U.S. President George W. Bush tried hard to change the German and French position at the summit, as he had during the run-up to the event and on his April 1 stopover in Kyiv. Arriving in Bucharest, he declared, “We must make clear that NATO welcomes the membership aspirations of Georgia and Ukraine and offers them a clear path forward toward that goal. My country’s position is clear: NATO should welcome Georgia and Ukraine into the Membership Action Plans” (White House transcript, April 2). Addressing the U.S.’s German Marshall Fund (GMF) curtain-raising event at the summit, Bush argued that approval of the two MAPs would stimulate the two countries to continue on the path of democracy and reforms and would signal “throughout the region” [i.e., to Russia] that Ukraine and Georgia are and will remain independent countries.

Italian Prime Minister Romano Prodi’s government aligned itself with Germany in opposing the Ukrainian and Georgian MAPs. The announcement added that Italy could change its position and support the MAPs if the German government would change its position (La Repubblica, April 2). The Belgian and Dutch governments also hesitated until the last moment, implicitly underscoring Germany’s leading role in pushing for a decision to Russia’s liking within NATO.

Among the many fence-sitters, Britain argued before and during the summit that this was “not the right moment” for MAP decisions. “Premature,” Prime Minister Gordon Brown opined (The Times [London], April 3). Britain also called for de-emphasizing the MAP issue as such, in order for Russia to see a ed NATO.

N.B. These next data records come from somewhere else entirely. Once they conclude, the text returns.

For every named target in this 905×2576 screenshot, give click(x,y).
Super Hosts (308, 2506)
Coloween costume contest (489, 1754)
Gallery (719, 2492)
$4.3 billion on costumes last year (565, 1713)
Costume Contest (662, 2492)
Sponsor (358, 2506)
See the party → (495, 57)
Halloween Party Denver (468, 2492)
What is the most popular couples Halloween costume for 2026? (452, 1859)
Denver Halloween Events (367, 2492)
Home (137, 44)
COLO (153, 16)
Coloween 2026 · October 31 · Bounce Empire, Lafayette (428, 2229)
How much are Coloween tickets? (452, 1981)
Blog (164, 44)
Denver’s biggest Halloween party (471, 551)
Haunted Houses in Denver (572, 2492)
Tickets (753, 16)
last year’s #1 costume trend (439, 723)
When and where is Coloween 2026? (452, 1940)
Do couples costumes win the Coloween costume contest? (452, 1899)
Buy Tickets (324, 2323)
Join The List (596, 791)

“NATO to unite around what? Around appeasement?,” Georgian President Mikheil Saakashvili asked. “Appeasement is seen [in Moscow] as a signal that they should act even more toughly and they will be even more aggressive and provocative. . . . If we get MAP, the aggressive elements will back off. If we don’t get it, they are going to start all kinds of trouble” (Financial Times, March 31). At the summit, Minister of Foreign Affairs Davit Bakradze argued that failure to approve the MAPs would signify an indirect Russian veto to NATO and that a negative decision in the wake of the Russian threats “would strengthen those aggressive forces in Russia; blackmail and pressure would grow stronger. … A ‘no’ to Georgia would show those people in the Kremlin that they can influence NATO decisions” (Rustavi-2 TV, AP, April 2).

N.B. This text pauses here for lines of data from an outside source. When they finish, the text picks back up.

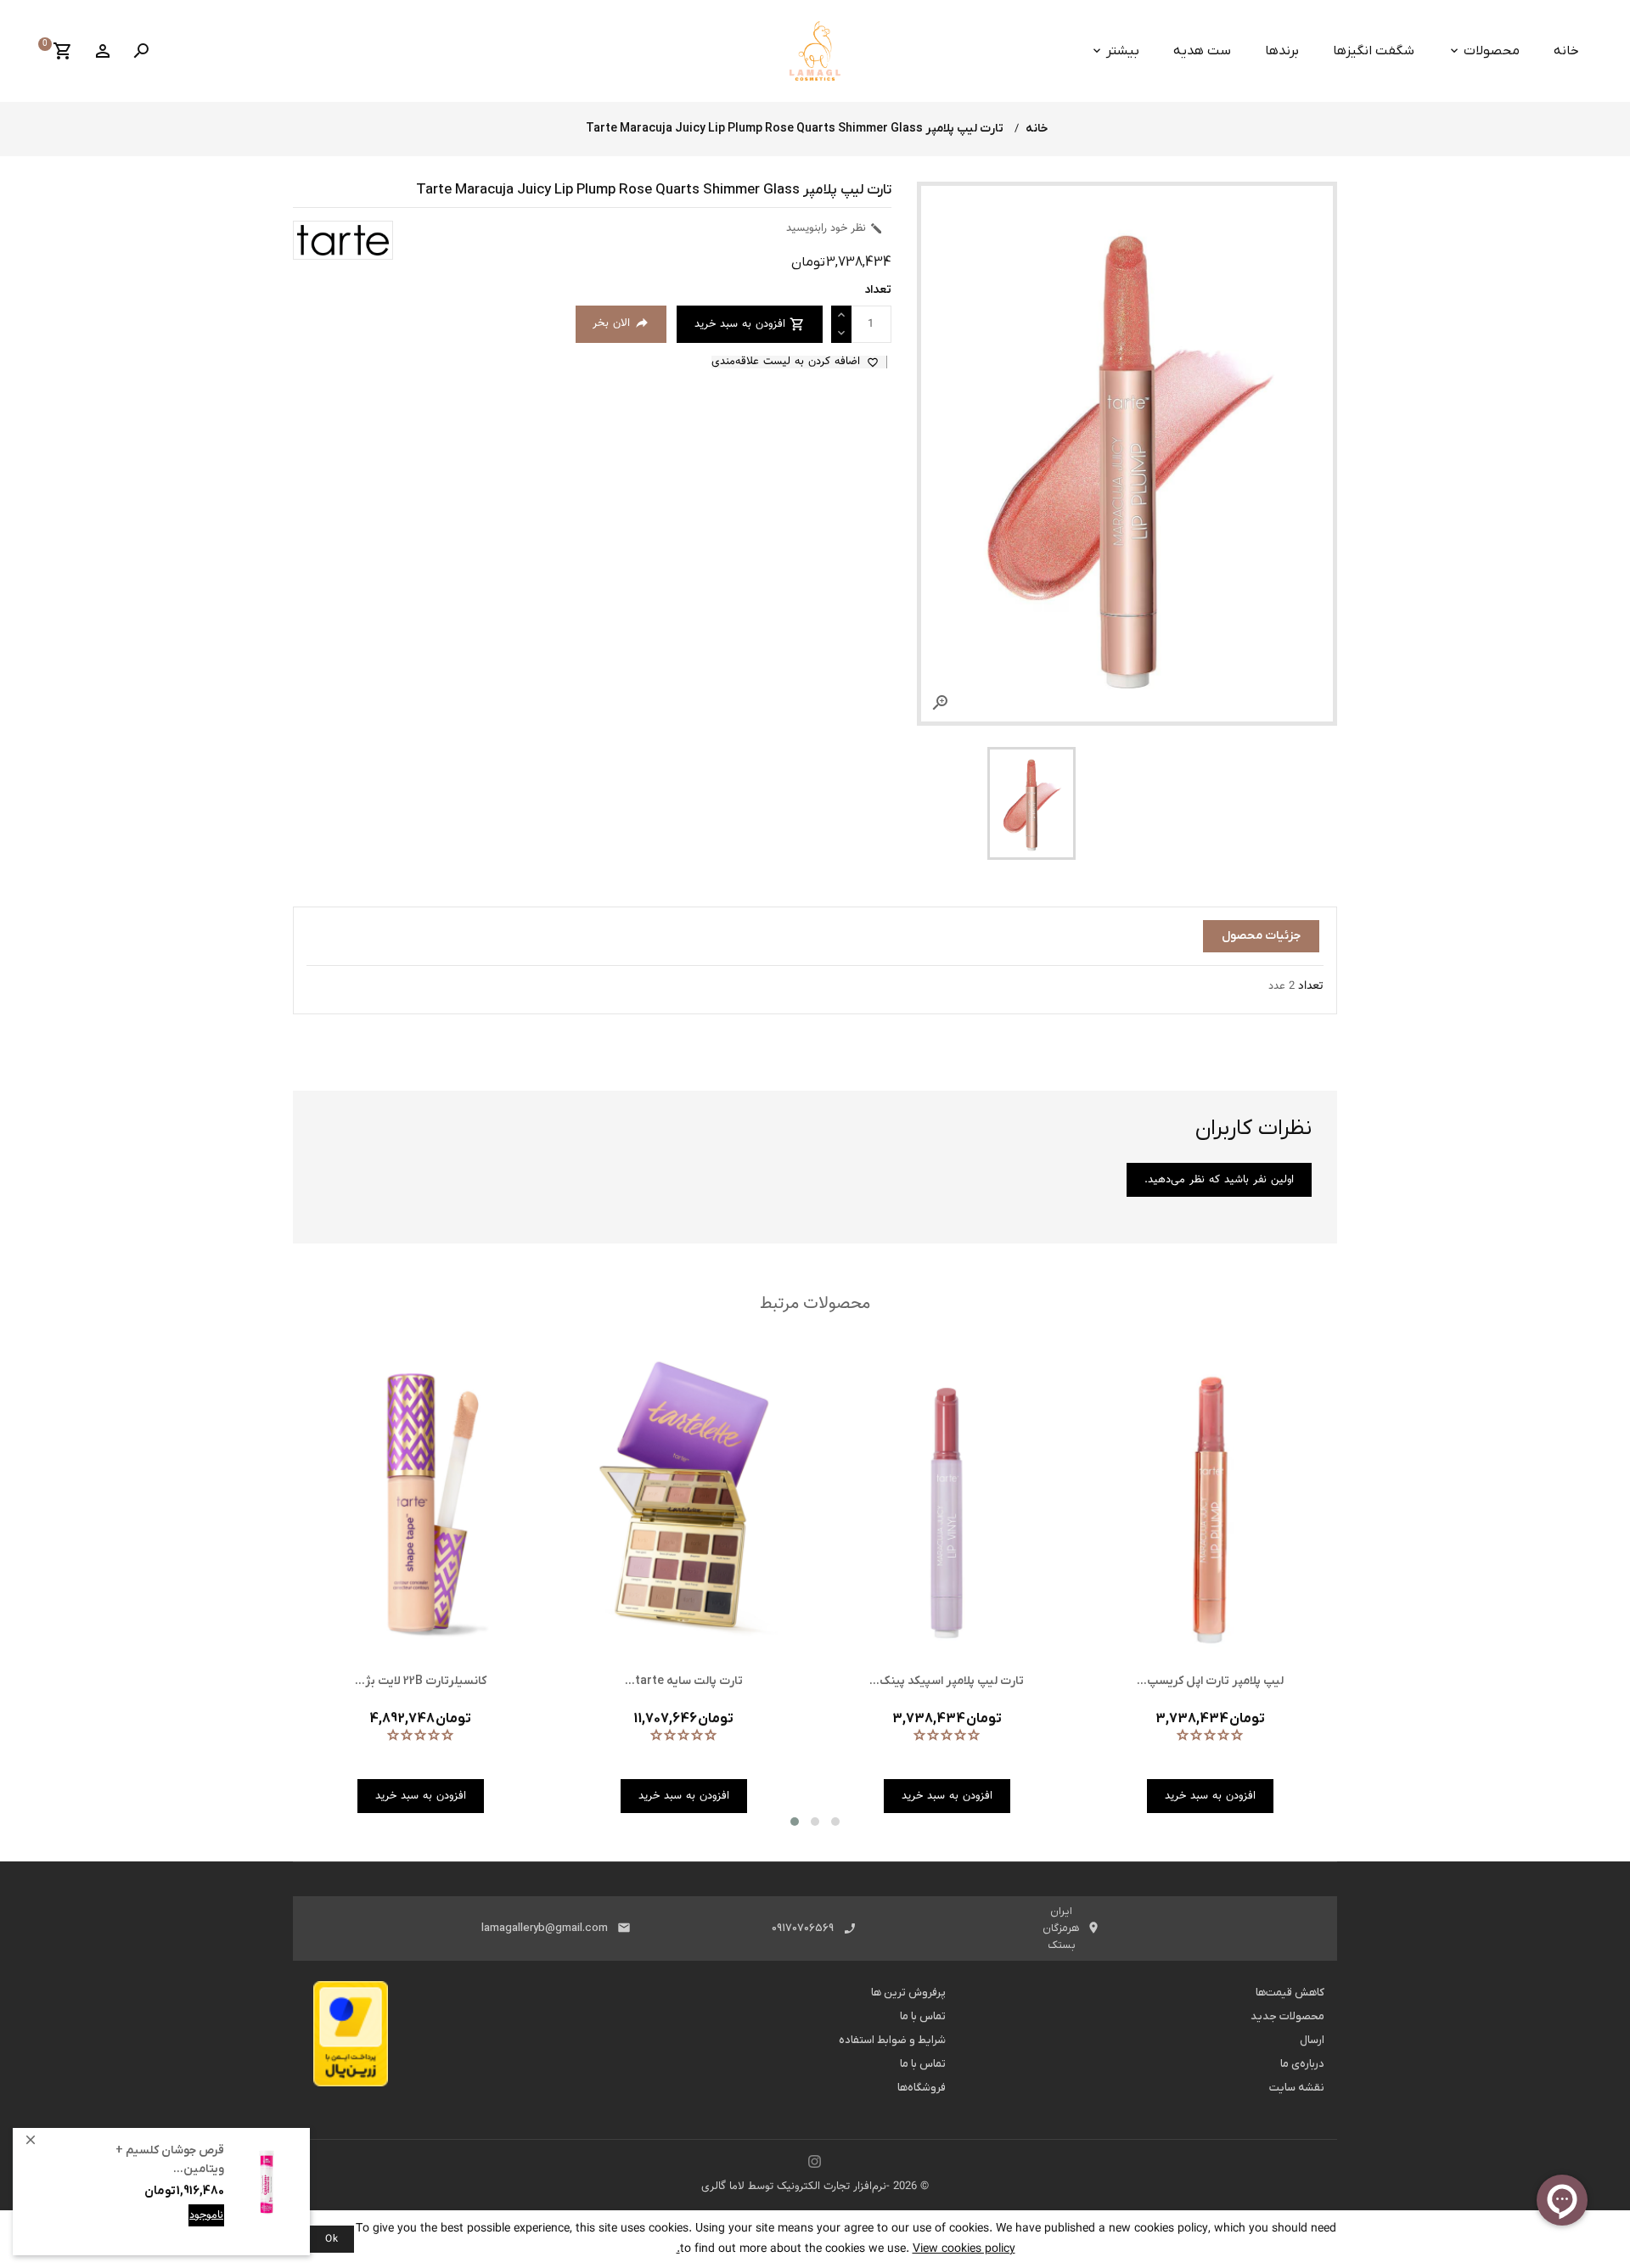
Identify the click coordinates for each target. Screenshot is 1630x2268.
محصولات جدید (1287, 2016)
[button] (794, 1821)
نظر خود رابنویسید (834, 228)
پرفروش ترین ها (908, 1992)
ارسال (1312, 2040)
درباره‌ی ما (1302, 2064)
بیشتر (1122, 50)
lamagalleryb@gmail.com (544, 1928)
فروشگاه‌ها (921, 2087)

Romanian President Traian Basescu, host of the summit, told Russian media forthrightly during the event, “Georgia’s and Ukraine’s own choice is what counts. If they ask to join NATO, now or in the future, the Alliance must agree to this” (Itar-Tass, Izvestiya, April 3).

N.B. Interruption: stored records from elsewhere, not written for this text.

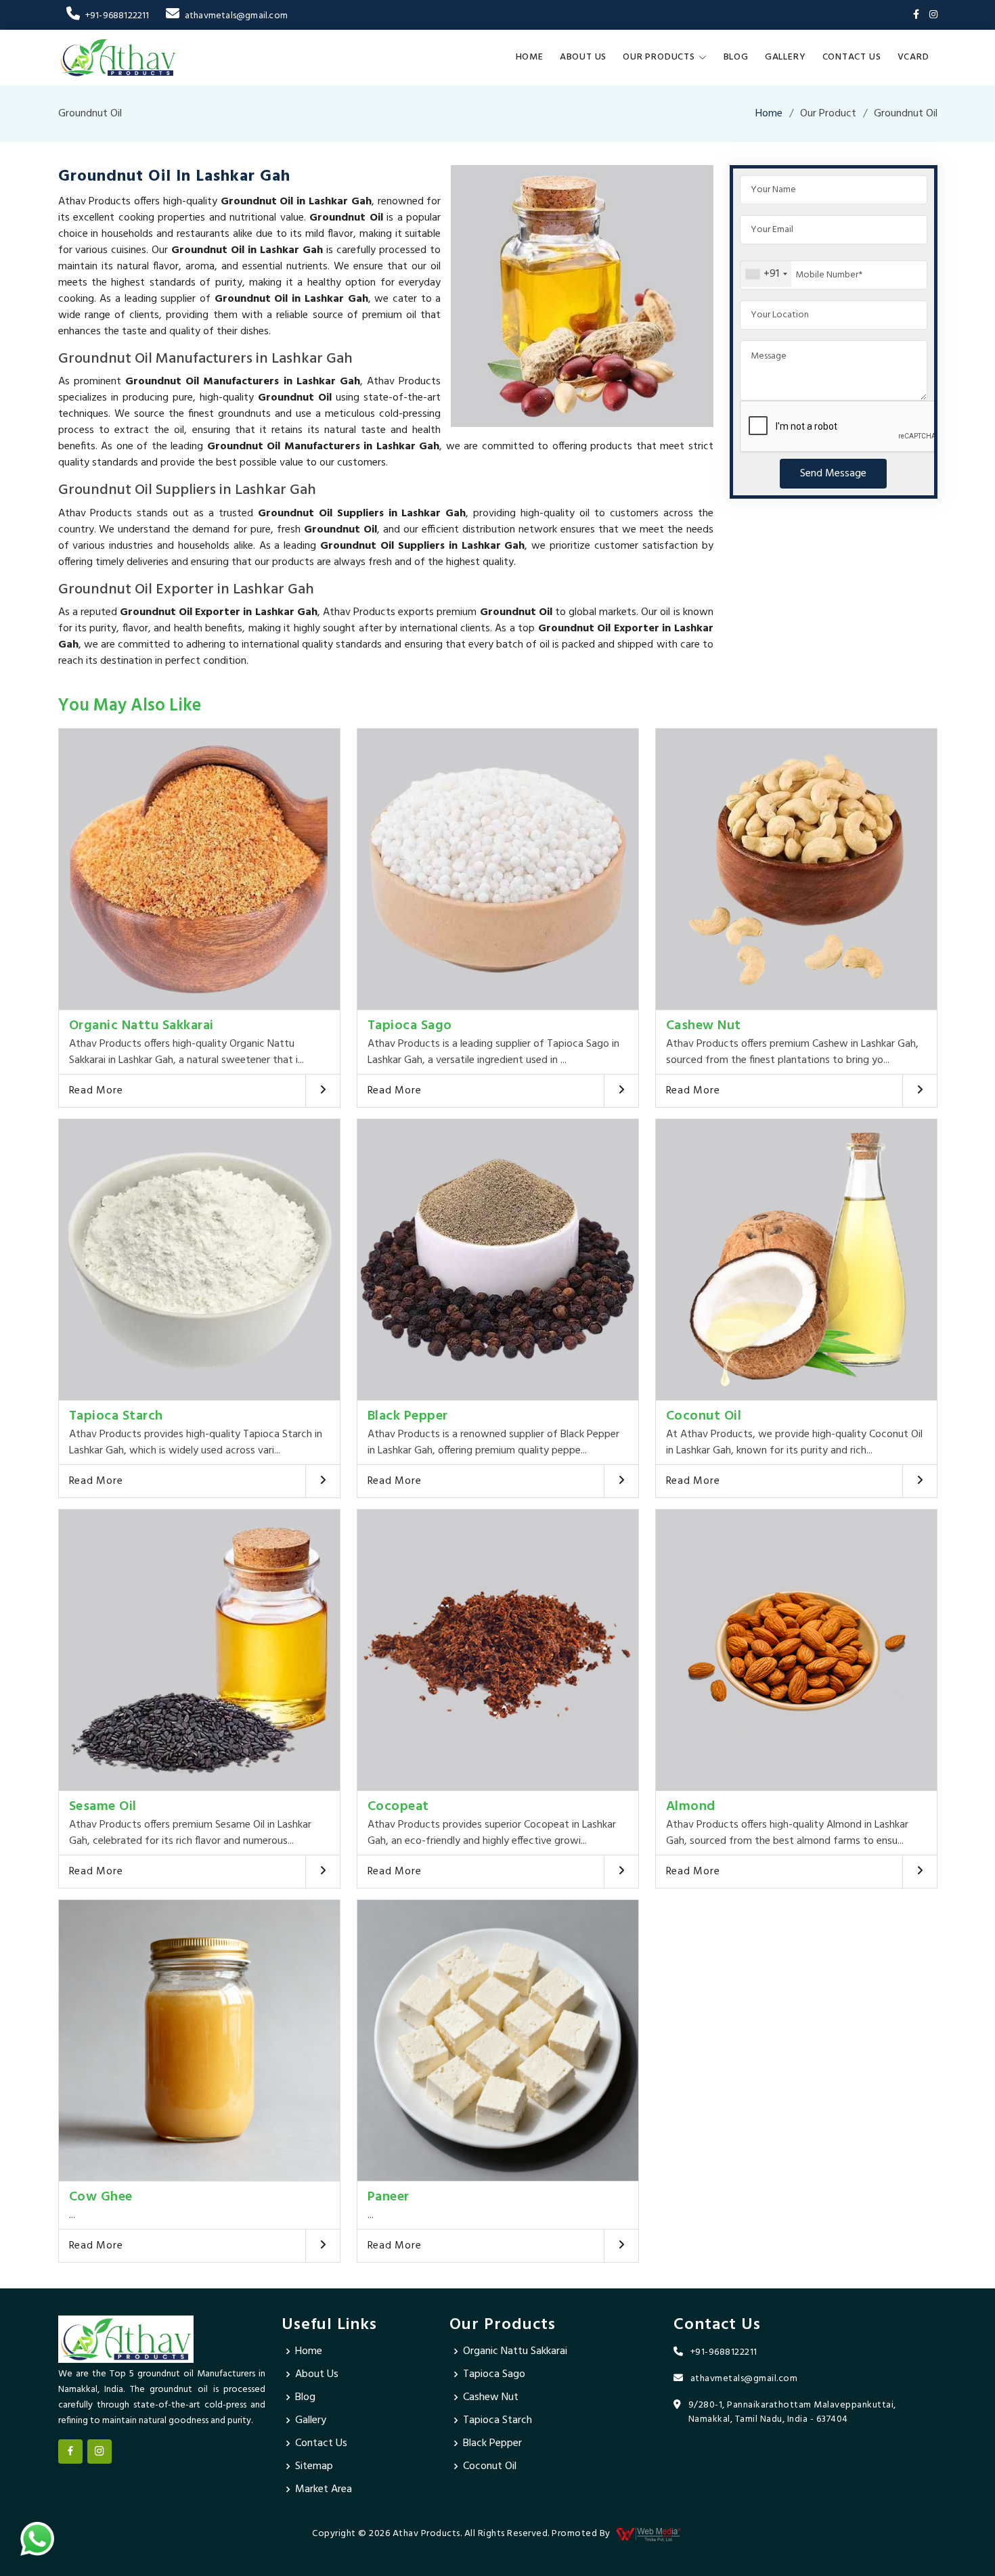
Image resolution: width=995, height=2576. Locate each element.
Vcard (913, 57)
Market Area (323, 2489)
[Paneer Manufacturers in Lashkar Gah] (497, 2040)
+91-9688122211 (117, 16)
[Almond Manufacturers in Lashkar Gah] (796, 1650)
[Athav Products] (118, 57)
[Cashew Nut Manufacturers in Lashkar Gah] (796, 869)
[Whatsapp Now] (37, 2539)
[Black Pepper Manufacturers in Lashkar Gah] (497, 1259)
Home (530, 57)
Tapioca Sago (410, 1026)
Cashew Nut (703, 1026)
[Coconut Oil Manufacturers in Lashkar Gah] (796, 1259)
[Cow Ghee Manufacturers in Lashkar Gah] (199, 2040)
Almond (690, 1807)
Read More (96, 1091)
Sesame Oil (103, 1807)
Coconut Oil (704, 1416)
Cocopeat (398, 1807)
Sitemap (314, 2466)
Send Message (833, 473)
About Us (583, 57)
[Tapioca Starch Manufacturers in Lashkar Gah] (199, 1259)
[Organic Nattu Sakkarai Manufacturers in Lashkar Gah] (199, 869)
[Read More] (322, 1091)
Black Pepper (408, 1416)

The April 2 working dinner, where the top leaders of the 26 member countries were to decide on the Georgian and Ukrainian MAPs, ended inconclusively. The United States, Canada, and nine new member countries spoke in favor; Germany and France were joined by Italy, the Benelux countries, and Hungary against the MAPs, according to German diplomats in attendance (New York Times, April 3).

It became clear during the GMF forum, however, that the Germans and French were unable to hold their own in the debate on the merits. Politically, the German and French leaders chose to de-escalate the dispute. French President Nicolas Sarkozy, while opposing the MAPs, agreed to “recognize the legitimacy of these two friendly countries to be part of the Atlantic Alliance,” albeit without a time-frame (Agence France Presse, April 3). German Chancellor Angela Merkel, who had led the campaign against the MAPs in recent weeks, adopted a low-key tone in the summit discussions. Midway through the summit, Bush and Merkel instructed their respective national security advisers to work out the language of the communiqué and a formula for revisiting the MAP issue at follow-up NATO meetings.

The Germans and French evidently decided to avoid any appearance of reconstituting a “Moscow-Berlin-Paris Axis” in opposition to the Ukrainian and Georgian MAPs. Berlin seemed inclined to act as linchpin in such a trio in March, coordinating with Moscow and Paris; but Germany stepped back quickly from a course that could have compromised the NATO summit. Paris hesitated to align publicly with Berlin, although the French Ministry of Foreign Affairs and the National Security Council sympathized with Berlin’s resistance to the Ukrainian and Georgian MAPs. As the moment of decision approached at the summit, no member country would back Moscow’s anti-MAP agenda directly or even indirectly.